• _PASSAGE GIVEN_
I could go into severe detail, but I already have in an analysis video. The skinny of it is that EA didn't trust Suda at all to sell the game through his own vision, and saw Mikami as this excuse to just try and hock their own Resident Evil 4. Suda nor Mikami wanted a third-person shooter. Hell, the original concept was a survival horror in a world of darkness where your torch is your only weapon! Suda has very complicated feelings regarding this game. Its production forever changed how he looked at the industry. And that's all extremely interesting . . . much more than the game itself. Shadows of the Damned will forever be this testament to how a multi-billion dollar company can easily kill creativity.

An almost unbelievably strong and face-changing revolution for what is a considerably humble car combat series. Twisted Metal: Black attacked early PS2 owners with air-tight game design, rock-solid 60 fps performance, and gigantic levels full of nightmarish atmosphere glazed with oppressive orchestras that perfectly hammer down how horrible and bleak this world is.

The story itself lugs its share of the weight too! This is the Twisted Metal game that keeps the basis of the story intact, but dropped the goofy vibes of 1 and 2. You still got crazed racers with a monkey's paw-esque opportunity to change their lives, but no longer are they stories of vain assholes looking for fame or fortune, but downtrodden victims of mental destruction merely looking for peace from their life, or pure revenge.

This game scared the absolute shit out of me when I was 11, and I never forgot that. It's also tough-as-nails with its razor-sharp AI that go rabid as soon as you get near them, as well as the pits they threw you in throughout the campaign. The story is what shines the most for me, as the tales were enthralling and really made you connect (or completely fear) the character you would play as.

For those without a PS2 to play it, the PS4 port is a mostly fine experience, slight input lag aside.

The swan song to Cuphead was a big, chunky one for only $8. Shitty anime fighters charge more than that for a single character! Now ain't that a bitch? The entire 4th Inkwell Isle has its own series of unique surprises, secrets, and content that bleed over to the original game including new weapons, new abilities, and Chalice herself as a playable character with her own fundamentals.

• _EXTRACTED INFORMATION_

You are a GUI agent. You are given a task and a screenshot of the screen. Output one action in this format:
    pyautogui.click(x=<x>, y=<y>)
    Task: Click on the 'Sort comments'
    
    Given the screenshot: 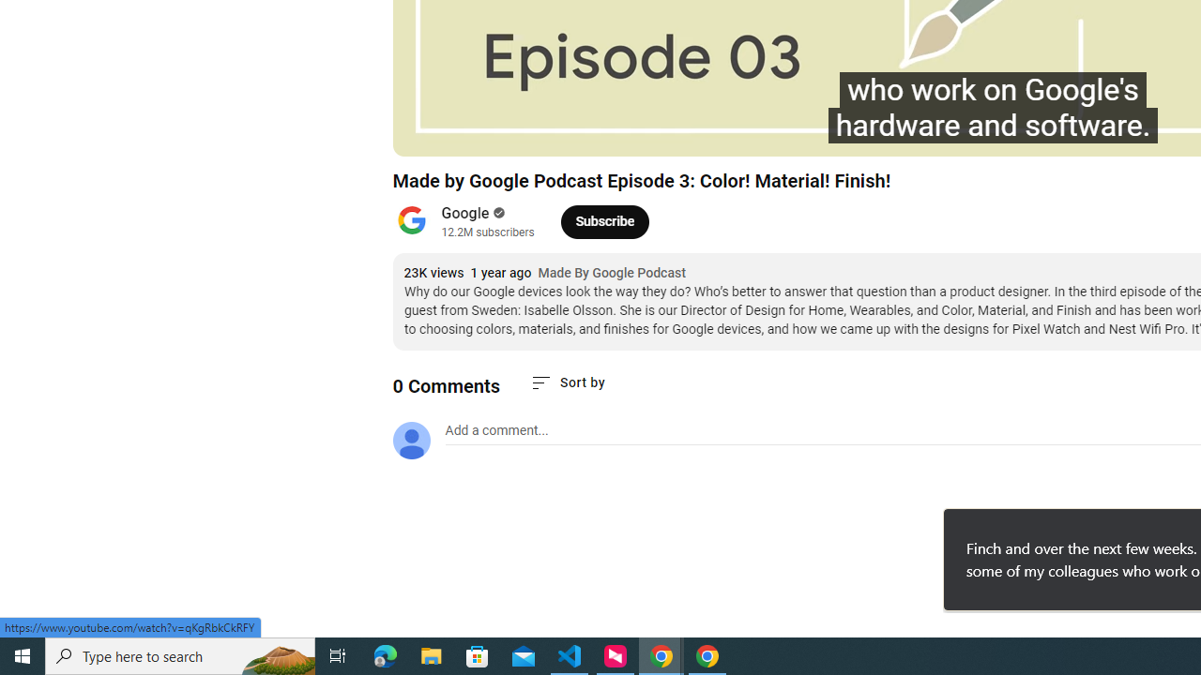 What is the action you would take?
    pyautogui.click(x=566, y=382)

• _DIRECTIONS_
Return the stretch of the game reviews starting at "The story itself" and ending at "would play as.", copied word for word.

• _SOLUTION TO THE PROBLEM_
The story itself lugs its share of the weight too! This is the Twisted Metal game that keeps the basis of the story intact, but dropped the goofy vibes of 1 and 2. You still got crazed racers with a monkey's paw-esque opportunity to change their lives, but no longer are they stories of vain assholes looking for fame or fortune, but downtrodden victims of mental destruction merely looking for peace from their life, or pure revenge.

This game scared the absolute shit out of me when I was 11, and I never forgot that. It's also tough-as-nails with its razor-sharp AI that go rabid as soon as you get near them, as well as the pits they threw you in throughout the campaign. The story is what shines the most for me, as the tales were enthralling and really made you connect (or completely fear) the character you would play as.